The art of investing is an indispensable tool for any one who wants to build wealth. The benefits of this tool include; the potential for higher returns, most investments outperform inflation, assurance of regular income and it can be tailored to your changing needs. What most persons don’t know is that the earlier you start investing, the better it will be for you. This is because investing early affords you a longer time to grow your wealth and explore riskier options. Interestingly today, many investment vehicles can be used to reach your wealth goals.
In this article, I clearly explain 3 carefully selected investment types that would be suitable for a beginner investor. Before you dive into them, it’s important that you note these 3 things about investing.
• Understand Your Risk Appetite
Investing comes with levels of risk. Different classes of investment have various attending levels of risk. You need to understand the kind of risk involved in an investment type and whether you are willing to take it; because putting your hard-earned money in an investment vehicle that is not suitable for your risk appetite can be disastrous. We have the conservative investors – who take a little risk, the investor who takes moderate risk and the aggressive investor who takes high risk; knowing the kind of investor you are in terms of your risk appetite, is like the biblical truth that can set you free.
• Diversify, Diversify, Diversify
You may have heard the saying, don’t put all your eggs in one basket. When you diversify, you are investing in a variety of options, thereby obeying this important investment commandment of not putting all your eggs in one basket.
• Use the power of compounding
This happens when you use the returns from your investment to re-invest. George Clason, the author of “The Richest Man in Babylon” puts it this way, ‘Every gold piece you save is a slave to work for you. Every copper it earns is a slave to work for you. Every copper it earns is its child that also can earn for you. If you would become wealthy, then what you save must earn, and its children must earn, that all may help to give you the abundance you crave. When you compound in the case of investing, the results can be magical over time.
3 Investment Types for Beginners
The stock market also called the equity market, is the meeting point of buyers and sellers of stocks. It is a collection of markets or exchanges where regular activities of buying and selling and issuance of stocks take place. So when investors invest in the stock market, they usually buy or sell stocks. When investors invest in stocks, they automatically own a piece of the company they invest in; and as a result, they become entitled to the future profit of the company.

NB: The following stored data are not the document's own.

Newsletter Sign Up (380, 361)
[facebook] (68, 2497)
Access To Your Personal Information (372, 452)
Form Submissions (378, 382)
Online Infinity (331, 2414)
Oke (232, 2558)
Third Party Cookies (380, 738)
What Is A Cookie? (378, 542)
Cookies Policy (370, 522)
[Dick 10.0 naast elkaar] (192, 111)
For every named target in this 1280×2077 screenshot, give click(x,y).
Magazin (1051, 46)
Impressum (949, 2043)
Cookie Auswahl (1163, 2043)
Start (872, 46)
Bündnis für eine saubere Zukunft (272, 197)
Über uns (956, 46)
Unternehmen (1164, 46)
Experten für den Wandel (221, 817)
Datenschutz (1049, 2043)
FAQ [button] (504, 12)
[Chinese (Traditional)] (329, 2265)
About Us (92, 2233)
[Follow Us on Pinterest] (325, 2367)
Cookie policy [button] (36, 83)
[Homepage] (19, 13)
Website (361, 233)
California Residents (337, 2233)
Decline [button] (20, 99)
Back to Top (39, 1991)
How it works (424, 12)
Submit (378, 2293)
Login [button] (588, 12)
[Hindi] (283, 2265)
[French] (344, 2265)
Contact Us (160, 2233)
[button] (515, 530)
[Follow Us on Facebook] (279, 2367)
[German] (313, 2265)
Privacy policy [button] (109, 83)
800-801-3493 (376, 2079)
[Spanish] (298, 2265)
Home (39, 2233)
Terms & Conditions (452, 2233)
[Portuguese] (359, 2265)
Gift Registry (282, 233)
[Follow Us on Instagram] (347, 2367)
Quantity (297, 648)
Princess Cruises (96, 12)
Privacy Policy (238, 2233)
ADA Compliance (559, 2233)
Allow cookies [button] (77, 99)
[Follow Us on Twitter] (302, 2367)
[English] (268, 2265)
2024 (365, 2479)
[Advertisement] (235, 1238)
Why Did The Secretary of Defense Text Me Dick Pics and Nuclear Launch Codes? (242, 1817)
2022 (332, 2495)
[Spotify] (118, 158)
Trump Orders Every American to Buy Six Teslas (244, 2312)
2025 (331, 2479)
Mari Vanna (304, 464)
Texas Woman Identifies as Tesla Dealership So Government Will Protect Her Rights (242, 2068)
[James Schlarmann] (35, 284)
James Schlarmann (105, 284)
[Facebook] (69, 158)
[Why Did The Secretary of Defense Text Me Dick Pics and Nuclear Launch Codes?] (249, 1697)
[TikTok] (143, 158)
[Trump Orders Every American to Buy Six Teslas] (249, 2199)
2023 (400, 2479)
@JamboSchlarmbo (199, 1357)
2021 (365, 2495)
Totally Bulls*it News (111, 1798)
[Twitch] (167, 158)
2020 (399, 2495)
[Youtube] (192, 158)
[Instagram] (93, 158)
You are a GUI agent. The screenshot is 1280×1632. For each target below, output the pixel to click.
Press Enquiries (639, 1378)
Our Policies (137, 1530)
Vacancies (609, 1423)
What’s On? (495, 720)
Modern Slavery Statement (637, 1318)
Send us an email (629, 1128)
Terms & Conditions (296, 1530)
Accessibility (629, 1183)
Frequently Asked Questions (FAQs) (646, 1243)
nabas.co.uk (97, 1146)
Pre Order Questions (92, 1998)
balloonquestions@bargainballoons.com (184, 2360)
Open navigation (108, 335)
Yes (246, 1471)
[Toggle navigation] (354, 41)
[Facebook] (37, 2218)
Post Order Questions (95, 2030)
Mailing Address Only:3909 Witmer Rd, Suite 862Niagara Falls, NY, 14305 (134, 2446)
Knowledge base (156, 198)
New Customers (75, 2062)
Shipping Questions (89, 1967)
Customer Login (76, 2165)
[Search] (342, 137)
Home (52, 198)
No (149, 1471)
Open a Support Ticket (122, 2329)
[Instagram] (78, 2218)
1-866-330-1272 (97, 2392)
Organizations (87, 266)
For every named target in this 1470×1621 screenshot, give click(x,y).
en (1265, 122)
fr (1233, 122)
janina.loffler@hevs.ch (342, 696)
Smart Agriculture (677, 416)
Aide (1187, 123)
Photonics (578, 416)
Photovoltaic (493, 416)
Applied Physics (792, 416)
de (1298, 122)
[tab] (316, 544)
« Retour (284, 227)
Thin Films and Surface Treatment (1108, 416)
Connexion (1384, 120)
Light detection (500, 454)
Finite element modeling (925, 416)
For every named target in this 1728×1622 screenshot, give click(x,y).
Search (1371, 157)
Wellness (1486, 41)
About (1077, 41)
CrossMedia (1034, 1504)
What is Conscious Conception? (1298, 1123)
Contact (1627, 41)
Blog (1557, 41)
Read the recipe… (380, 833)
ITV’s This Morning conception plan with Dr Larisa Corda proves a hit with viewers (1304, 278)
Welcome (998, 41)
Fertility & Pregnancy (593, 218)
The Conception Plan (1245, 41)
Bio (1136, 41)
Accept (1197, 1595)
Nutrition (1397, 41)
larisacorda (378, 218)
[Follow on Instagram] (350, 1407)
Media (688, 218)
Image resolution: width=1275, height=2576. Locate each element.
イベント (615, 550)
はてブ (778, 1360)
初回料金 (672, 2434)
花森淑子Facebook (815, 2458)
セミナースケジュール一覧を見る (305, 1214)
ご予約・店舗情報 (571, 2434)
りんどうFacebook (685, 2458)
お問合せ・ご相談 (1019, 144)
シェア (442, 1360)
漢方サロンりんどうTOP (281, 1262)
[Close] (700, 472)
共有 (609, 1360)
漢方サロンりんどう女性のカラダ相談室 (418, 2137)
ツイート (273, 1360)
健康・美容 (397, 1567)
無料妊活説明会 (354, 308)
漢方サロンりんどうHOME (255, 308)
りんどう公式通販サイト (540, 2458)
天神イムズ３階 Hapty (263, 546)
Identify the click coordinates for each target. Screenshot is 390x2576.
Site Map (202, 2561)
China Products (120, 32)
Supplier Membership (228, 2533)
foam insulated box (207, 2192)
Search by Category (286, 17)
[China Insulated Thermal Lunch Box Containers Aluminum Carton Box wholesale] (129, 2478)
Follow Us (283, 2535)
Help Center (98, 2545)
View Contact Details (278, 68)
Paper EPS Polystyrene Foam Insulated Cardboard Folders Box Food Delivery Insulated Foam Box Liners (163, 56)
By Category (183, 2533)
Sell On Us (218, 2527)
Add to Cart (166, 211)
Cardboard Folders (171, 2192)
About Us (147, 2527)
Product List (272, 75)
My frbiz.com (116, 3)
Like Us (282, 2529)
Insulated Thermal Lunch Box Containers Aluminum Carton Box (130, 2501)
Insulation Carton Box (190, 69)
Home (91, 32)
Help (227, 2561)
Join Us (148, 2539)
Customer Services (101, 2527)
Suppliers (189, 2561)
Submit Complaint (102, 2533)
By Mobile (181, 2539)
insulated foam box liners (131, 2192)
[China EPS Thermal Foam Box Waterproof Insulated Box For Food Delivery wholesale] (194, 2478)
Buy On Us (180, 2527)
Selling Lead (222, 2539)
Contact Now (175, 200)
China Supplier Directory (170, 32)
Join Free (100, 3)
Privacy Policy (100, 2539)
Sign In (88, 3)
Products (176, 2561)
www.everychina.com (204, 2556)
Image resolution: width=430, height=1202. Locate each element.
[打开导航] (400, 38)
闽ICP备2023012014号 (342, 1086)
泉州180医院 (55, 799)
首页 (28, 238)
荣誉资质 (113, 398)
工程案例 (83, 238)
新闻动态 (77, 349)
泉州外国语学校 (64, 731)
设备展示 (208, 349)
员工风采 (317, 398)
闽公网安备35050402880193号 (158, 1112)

A beginner investor can invest in the stock market and have steady returns for himself. It is simple to start too.
How Do Investors Make Money in the Stock Market?
Buying stock gives you two benefits. First, it entitles you to earn from future profits of the company paid as dividends to shareholders.
Second, you benefit from capital appreciation. Let me explain this, if you bought a stock at $100 and after 1 month, the stock rises to $130. The difference between your buying price and the current price of a stock, is your profit or loss. So in this instance, the $30 difference is your profit.
There is a lot of volatility in the stock market and as a result, some stocks can rise within a short period of time. Have you seen how the stock market allows you to earn profit within a short period?
Finally, for you to be able to invest in the stock market, you have to register with a brokerage firm, open an account and fund it, then you are good to go. Also, you must have a plan to invest. Remember the risk appetite, diversification and compounding you learnt about earlier? You will need them here.
Here is another very good way a beginner investor can invest. A mutual fund is a collection of funds by different investors and managed by one person, usually a portfolio manager. As a direct investor in the stock market, you have to pick the stocks to buy from thousands of stocks. This is not the case in mutual funds, where the task of picking the type of investment and allocation of capital is done by the fund manager, who is paid a management fee in exchange for managerial services.
How Do Mutual Funds Work?
The portfolio manager gets funds from different sets of investors. The fund manager then invests this money in predetermined types of investments, and pays returns to the investors on a prearranged basis.
Also called fixed income instruments, bonds employed by governments or companies to raise money by borrowing from investors. These are debt instruments issued by either a government or its agency or a corporation, to investors who lend money to the issuer. The issuer promises to pay fixed interest during the duration of the bond. In bonds, the interest to be paid is fixed, this makes it less risky compared to stocks.
The discussed investment types are good for anyone who wants to start an investment ride. Investing is a lifetime journey and to be successful, you must be willing to learn and grow your knowledge base; with these, you can never go wrong.